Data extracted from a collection
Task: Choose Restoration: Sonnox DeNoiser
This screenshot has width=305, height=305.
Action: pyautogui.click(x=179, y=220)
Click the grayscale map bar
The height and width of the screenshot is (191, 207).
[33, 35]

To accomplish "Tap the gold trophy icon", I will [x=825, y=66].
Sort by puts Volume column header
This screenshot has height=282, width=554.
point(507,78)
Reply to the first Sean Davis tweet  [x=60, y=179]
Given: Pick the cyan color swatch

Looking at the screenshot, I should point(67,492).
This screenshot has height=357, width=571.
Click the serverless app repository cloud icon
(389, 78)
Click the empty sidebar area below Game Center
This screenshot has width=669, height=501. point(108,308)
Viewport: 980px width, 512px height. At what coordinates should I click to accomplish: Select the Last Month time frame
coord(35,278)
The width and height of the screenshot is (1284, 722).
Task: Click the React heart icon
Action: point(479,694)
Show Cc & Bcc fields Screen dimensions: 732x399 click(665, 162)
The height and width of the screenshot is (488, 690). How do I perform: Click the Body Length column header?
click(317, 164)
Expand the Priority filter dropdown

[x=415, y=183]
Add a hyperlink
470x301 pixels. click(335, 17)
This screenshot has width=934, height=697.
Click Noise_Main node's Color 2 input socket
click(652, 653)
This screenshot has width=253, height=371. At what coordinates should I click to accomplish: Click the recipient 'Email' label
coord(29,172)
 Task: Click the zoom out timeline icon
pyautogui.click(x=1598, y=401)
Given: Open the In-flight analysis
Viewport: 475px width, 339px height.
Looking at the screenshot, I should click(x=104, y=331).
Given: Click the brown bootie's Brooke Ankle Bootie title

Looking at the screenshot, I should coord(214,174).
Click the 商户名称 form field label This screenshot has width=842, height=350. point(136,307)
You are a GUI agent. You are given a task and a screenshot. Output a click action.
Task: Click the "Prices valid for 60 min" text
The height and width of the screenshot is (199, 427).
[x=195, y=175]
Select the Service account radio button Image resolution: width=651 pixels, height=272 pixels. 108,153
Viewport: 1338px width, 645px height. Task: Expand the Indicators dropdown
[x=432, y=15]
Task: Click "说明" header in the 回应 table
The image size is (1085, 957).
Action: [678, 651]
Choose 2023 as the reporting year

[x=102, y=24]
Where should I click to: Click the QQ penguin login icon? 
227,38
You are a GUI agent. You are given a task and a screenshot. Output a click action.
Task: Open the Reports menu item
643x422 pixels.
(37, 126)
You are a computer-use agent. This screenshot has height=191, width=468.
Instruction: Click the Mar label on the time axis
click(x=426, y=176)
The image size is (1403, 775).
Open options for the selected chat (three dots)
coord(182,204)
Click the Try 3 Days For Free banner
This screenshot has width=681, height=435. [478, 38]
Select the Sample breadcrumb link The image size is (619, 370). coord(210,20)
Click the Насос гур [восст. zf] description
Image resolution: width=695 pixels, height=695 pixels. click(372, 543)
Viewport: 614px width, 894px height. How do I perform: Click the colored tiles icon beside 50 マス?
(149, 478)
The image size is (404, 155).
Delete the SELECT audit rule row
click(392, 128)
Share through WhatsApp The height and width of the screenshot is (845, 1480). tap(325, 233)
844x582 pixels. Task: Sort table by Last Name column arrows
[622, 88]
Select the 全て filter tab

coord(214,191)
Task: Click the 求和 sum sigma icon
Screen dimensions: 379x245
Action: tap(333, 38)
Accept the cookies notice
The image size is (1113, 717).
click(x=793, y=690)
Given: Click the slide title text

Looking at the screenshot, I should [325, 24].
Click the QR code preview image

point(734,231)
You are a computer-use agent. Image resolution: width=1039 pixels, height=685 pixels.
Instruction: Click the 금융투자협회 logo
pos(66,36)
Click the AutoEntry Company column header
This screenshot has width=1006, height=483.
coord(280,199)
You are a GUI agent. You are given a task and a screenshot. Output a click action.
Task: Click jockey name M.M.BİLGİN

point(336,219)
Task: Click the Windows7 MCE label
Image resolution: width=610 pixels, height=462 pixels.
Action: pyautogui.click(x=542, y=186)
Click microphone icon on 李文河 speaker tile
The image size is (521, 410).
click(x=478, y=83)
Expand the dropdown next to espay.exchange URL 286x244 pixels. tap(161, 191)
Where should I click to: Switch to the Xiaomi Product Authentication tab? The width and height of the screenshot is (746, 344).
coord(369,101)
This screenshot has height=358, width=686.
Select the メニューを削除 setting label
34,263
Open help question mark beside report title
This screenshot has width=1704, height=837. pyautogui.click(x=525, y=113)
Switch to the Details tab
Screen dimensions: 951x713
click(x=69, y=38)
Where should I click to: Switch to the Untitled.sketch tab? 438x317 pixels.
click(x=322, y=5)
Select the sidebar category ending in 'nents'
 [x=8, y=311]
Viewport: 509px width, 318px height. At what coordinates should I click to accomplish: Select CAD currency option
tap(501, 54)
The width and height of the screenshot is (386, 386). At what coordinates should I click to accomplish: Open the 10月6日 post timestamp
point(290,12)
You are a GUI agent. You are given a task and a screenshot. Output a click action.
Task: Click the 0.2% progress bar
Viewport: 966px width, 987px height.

Directions: Would you please repeat exactly the lines above, starting at the line with "844x582 pixels. Task: Sort" and stopping at the line with "Task: Click the 0.2% progress bar", both included?

Task answer:
844x582 pixels. Task: Sort table by Last Name column arrows
[622, 88]
Select the 全て filter tab

coord(214,191)
Task: Click the 求和 sum sigma icon
Screen dimensions: 379x245
Action: tap(333, 38)
Accept the cookies notice
The image size is (1113, 717).
click(x=793, y=690)
Given: Click the slide title text

Looking at the screenshot, I should [325, 24].
Click the QR code preview image

point(734,231)
You are a computer-use agent. Image resolution: width=1039 pixels, height=685 pixels.
Instruction: Click the 금융투자협회 logo
pos(66,36)
Click the AutoEntry Company column header
This screenshot has width=1006, height=483.
coord(280,199)
You are a GUI agent. You are given a task and a screenshot. Output a click action.
Task: Click jockey name M.M.BİLGİN

point(336,219)
Task: Click the Windows7 MCE label
Image resolution: width=610 pixels, height=462 pixels.
Action: pyautogui.click(x=542, y=186)
Click microphone icon on 李文河 speaker tile
The image size is (521, 410).
click(x=478, y=83)
Expand the dropdown next to espay.exchange URL 286x244 pixels. tap(161, 191)
Where should I click to: Switch to the Xiaomi Product Authentication tab? The width and height of the screenshot is (746, 344).
coord(369,101)
This screenshot has height=358, width=686.
Select the メニューを削除 setting label
34,263
Open help question mark beside report title
This screenshot has width=1704, height=837. pyautogui.click(x=525, y=113)
Switch to the Details tab
Screen dimensions: 951x713
click(x=69, y=38)
Where should I click to: Switch to the Untitled.sketch tab? 438x317 pixels.
click(x=322, y=5)
Select the sidebar category ending in 'nents'
 [x=8, y=311]
Viewport: 509px width, 318px height. At what coordinates should I click to accomplish: Select CAD currency option
tap(501, 54)
The width and height of the screenshot is (386, 386). At what coordinates should I click to accomplish: Open the 10月6日 post timestamp
point(290,12)
You are a GUI agent. You are given a task and a screenshot. Output a click action.
Task: Click the 0.2% progress bar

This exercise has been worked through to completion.